Look through the data below, and copy each line that carries the word "dropdown".

Items from a dataset:

== == ==

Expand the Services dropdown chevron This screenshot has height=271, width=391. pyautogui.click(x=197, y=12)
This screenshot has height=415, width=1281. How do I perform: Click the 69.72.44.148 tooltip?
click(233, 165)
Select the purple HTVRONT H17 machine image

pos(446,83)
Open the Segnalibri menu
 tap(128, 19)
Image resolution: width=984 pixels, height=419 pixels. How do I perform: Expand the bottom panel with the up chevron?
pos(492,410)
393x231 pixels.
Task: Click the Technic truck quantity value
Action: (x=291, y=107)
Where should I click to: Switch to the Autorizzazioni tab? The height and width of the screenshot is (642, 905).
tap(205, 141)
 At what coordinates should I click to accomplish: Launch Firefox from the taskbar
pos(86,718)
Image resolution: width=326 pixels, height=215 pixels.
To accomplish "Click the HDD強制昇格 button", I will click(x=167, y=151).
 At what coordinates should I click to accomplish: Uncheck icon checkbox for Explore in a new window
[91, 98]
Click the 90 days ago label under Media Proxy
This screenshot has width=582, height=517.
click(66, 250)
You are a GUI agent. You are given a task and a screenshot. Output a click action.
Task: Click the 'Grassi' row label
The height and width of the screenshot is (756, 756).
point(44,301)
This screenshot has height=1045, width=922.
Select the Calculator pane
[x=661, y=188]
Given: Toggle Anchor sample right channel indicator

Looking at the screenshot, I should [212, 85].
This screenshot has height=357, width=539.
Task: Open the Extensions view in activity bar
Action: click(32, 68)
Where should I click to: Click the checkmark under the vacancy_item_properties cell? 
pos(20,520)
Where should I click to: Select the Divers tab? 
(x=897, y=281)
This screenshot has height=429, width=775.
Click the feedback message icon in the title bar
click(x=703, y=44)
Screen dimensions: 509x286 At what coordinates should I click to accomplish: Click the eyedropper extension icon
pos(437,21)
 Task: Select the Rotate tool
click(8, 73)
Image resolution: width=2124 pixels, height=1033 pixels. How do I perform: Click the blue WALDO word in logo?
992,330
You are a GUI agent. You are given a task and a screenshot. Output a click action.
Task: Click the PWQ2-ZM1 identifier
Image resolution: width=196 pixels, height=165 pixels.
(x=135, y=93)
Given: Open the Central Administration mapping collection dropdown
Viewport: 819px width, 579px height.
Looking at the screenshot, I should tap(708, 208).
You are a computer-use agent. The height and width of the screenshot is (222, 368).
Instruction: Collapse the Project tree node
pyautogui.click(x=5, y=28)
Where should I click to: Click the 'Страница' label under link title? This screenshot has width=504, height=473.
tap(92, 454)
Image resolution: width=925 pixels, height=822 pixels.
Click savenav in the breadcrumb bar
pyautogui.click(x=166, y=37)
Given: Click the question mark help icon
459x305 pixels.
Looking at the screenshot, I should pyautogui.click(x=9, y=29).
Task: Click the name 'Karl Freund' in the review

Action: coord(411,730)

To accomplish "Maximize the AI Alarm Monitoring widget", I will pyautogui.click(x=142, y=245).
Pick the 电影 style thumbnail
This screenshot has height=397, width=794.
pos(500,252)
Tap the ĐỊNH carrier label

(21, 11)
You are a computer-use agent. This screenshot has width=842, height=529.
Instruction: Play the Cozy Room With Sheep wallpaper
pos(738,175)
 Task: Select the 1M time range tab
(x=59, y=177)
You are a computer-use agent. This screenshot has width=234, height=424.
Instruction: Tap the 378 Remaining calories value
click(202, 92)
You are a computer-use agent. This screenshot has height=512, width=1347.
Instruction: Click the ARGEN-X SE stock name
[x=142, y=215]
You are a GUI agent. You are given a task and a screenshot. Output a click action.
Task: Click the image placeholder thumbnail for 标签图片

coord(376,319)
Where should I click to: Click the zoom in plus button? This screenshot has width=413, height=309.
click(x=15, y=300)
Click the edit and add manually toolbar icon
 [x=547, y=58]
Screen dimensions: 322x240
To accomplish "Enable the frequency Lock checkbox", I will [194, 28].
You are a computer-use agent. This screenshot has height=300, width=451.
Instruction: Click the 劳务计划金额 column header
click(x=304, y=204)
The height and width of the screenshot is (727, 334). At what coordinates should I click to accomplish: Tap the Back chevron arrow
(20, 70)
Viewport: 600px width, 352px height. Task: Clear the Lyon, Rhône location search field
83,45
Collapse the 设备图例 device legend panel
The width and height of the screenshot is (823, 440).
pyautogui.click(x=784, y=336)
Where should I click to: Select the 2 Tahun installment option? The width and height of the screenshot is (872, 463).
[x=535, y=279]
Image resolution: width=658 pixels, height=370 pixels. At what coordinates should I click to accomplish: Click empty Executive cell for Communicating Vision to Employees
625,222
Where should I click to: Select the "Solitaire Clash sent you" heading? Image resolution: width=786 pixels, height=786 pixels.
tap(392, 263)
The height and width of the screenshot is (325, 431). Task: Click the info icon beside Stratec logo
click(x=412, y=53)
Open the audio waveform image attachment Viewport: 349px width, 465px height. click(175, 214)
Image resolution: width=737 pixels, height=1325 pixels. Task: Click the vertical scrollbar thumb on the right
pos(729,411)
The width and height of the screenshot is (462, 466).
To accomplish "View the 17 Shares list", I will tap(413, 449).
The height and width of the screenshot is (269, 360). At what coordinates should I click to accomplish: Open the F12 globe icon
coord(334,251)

== == ==

[Written solution]
Expand the Services dropdown chevron This screenshot has height=271, width=391. pyautogui.click(x=197, y=12)
Given: Open the Central Administration mapping collection dropdown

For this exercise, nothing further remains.